What this task involves: Set down the material again. Keep every line exactly as it is.

=======

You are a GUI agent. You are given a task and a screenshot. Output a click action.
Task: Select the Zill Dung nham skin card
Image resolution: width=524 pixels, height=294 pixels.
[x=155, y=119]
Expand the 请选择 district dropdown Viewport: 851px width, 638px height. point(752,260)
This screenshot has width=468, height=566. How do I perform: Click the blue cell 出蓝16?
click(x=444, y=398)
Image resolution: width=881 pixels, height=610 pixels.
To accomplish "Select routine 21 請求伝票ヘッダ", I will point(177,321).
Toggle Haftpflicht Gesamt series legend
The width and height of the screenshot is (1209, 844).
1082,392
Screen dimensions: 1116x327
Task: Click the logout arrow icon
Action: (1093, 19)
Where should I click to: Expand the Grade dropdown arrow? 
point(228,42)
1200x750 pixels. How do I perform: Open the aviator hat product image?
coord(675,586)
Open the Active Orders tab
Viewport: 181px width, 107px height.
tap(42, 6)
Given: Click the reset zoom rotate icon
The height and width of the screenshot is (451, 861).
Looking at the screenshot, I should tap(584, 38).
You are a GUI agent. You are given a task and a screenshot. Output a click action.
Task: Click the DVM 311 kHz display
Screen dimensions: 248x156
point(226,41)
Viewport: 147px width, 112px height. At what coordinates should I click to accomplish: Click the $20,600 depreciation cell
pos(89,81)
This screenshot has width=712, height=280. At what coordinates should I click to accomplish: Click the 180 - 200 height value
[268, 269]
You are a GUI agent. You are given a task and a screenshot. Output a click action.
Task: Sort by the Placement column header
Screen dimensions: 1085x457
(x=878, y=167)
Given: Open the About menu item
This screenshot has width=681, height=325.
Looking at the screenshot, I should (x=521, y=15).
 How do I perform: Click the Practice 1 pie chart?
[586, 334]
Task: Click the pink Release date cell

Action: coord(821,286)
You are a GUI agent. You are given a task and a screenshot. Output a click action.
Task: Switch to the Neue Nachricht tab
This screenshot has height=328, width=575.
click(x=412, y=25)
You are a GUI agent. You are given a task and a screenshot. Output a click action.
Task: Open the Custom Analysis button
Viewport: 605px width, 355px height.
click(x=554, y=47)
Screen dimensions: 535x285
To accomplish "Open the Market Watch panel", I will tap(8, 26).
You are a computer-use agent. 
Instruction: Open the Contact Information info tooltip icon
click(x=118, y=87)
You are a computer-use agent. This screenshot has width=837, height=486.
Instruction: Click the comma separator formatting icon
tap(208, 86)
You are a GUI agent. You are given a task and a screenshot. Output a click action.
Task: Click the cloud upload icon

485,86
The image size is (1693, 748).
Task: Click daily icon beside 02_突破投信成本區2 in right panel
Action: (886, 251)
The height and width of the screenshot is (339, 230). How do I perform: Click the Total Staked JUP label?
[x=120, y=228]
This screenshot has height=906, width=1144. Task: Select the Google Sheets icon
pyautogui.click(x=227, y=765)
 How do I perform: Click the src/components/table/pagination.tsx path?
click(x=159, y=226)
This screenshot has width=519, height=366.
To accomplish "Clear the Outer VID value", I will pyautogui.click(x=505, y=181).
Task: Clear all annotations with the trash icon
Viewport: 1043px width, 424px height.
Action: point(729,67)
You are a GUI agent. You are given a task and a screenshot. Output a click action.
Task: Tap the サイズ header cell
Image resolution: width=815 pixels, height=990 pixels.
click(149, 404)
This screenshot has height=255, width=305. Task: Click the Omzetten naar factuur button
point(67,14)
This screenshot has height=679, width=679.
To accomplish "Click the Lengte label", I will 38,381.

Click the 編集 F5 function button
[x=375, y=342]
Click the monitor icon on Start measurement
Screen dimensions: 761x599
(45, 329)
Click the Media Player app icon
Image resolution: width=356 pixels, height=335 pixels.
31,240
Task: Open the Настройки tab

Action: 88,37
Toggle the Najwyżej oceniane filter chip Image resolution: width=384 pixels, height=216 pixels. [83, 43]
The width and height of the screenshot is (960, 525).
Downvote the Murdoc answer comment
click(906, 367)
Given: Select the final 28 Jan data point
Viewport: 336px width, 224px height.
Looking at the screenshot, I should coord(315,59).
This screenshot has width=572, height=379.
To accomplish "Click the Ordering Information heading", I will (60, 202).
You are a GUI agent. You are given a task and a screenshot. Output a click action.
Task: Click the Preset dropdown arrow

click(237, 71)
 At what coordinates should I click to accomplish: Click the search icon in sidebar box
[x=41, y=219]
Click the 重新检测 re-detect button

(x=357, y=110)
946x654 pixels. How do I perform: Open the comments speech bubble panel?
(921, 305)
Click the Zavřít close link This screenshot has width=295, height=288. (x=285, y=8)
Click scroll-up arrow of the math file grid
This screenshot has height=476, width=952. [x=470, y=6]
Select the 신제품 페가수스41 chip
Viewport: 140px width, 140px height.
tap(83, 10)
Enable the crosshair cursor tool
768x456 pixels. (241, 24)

=======

Expected output:
You are a GUI agent. You are given a task and a screenshot. Output a click action.
Task: Select the Zill Dung nham skin card
Image resolution: width=524 pixels, height=294 pixels.
[x=155, y=119]
Expand the 请选择 district dropdown Viewport: 851px width, 638px height. point(752,260)
This screenshot has width=468, height=566. How do I perform: Click the blue cell 出蓝16?
click(x=444, y=398)
Image resolution: width=881 pixels, height=610 pixels.
To accomplish "Select routine 21 請求伝票ヘッダ", I will point(177,321).
Toggle Haftpflicht Gesamt series legend
The width and height of the screenshot is (1209, 844).
1082,392
Screen dimensions: 1116x327
Task: Click the logout arrow icon
Action: (1093, 19)
Where should I click to: Expand the Grade dropdown arrow? 
point(228,42)
1200x750 pixels. How do I perform: Open the aviator hat product image?
coord(675,586)
Open the Active Orders tab
Viewport: 181px width, 107px height.
tap(42, 6)
Given: Click the reset zoom rotate icon
The height and width of the screenshot is (451, 861).
Looking at the screenshot, I should tap(584, 38).
You are a GUI agent. You are given a task and a screenshot. Output a click action.
Task: Click the DVM 311 kHz display
Screen dimensions: 248x156
point(226,41)
Viewport: 147px width, 112px height. At what coordinates should I click to accomplish: Click the $20,600 depreciation cell
pos(89,81)
This screenshot has width=712, height=280. At what coordinates should I click to accomplish: Click the 180 - 200 height value
[268, 269]
You are a GUI agent. You are given a task and a screenshot. Output a click action.
Task: Sort by the Placement column header
Screen dimensions: 1085x457
(x=878, y=167)
Given: Open the About menu item
This screenshot has width=681, height=325.
Looking at the screenshot, I should (x=521, y=15).
 How do I perform: Click the Practice 1 pie chart?
[586, 334]
Task: Click the pink Release date cell

Action: coord(821,286)
You are a GUI agent. You are given a task and a screenshot. Output a click action.
Task: Switch to the Neue Nachricht tab
This screenshot has height=328, width=575.
click(x=412, y=25)
You are a GUI agent. You are given a task and a screenshot. Output a click action.
Task: Open the Custom Analysis button
Viewport: 605px width, 355px height.
click(x=554, y=47)
Screen dimensions: 535x285
To accomplish "Open the Market Watch panel", I will tap(8, 26).
You are a computer-use agent. 
Instruction: Open the Contact Information info tooltip icon
click(x=118, y=87)
You are a computer-use agent. This screenshot has width=837, height=486.
Instruction: Click the comma separator formatting icon
tap(208, 86)
You are a GUI agent. You are given a task and a screenshot. Output a click action.
Task: Click the cloud upload icon

485,86
The image size is (1693, 748).
Task: Click daily icon beside 02_突破投信成本區2 in right panel
Action: (886, 251)
The height and width of the screenshot is (339, 230). How do I perform: Click the Total Staked JUP label?
[x=120, y=228]
This screenshot has height=906, width=1144. Task: Select the Google Sheets icon
pyautogui.click(x=227, y=765)
 How do I perform: Click the src/components/table/pagination.tsx path?
click(x=159, y=226)
This screenshot has width=519, height=366.
To accomplish "Clear the Outer VID value", I will pyautogui.click(x=505, y=181).
Task: Clear all annotations with the trash icon
Viewport: 1043px width, 424px height.
Action: point(729,67)
You are a GUI agent. You are given a task and a screenshot. Output a click action.
Task: Tap the サイズ header cell
Image resolution: width=815 pixels, height=990 pixels.
click(149, 404)
This screenshot has height=255, width=305. Task: Click the Omzetten naar factuur button
point(67,14)
This screenshot has height=679, width=679.
To accomplish "Click the Lengte label", I will 38,381.

Click the 編集 F5 function button
[x=375, y=342]
Click the monitor icon on Start measurement
Screen dimensions: 761x599
(45, 329)
Click the Media Player app icon
Image resolution: width=356 pixels, height=335 pixels.
31,240
Task: Open the Настройки tab

Action: 88,37
Toggle the Najwyżej oceniane filter chip Image resolution: width=384 pixels, height=216 pixels. [83, 43]
The width and height of the screenshot is (960, 525).
Downvote the Murdoc answer comment
click(906, 367)
Given: Select the final 28 Jan data point
Viewport: 336px width, 224px height.
Looking at the screenshot, I should coord(315,59).
This screenshot has width=572, height=379.
To accomplish "Click the Ordering Information heading", I will (60, 202).
You are a GUI agent. You are given a task and a screenshot. Output a click action.
Task: Click the Preset dropdown arrow

click(237, 71)
 At what coordinates should I click to accomplish: Click the search icon in sidebar box
[x=41, y=219]
Click the 重新检测 re-detect button

(x=357, y=110)
946x654 pixels. How do I perform: Open the comments speech bubble panel?
(921, 305)
Click the Zavřít close link This screenshot has width=295, height=288. (x=285, y=8)
Click scroll-up arrow of the math file grid
This screenshot has height=476, width=952. [x=470, y=6]
Select the 신제품 페가수스41 chip
Viewport: 140px width, 140px height.
tap(83, 10)
Enable the crosshair cursor tool
768x456 pixels. (241, 24)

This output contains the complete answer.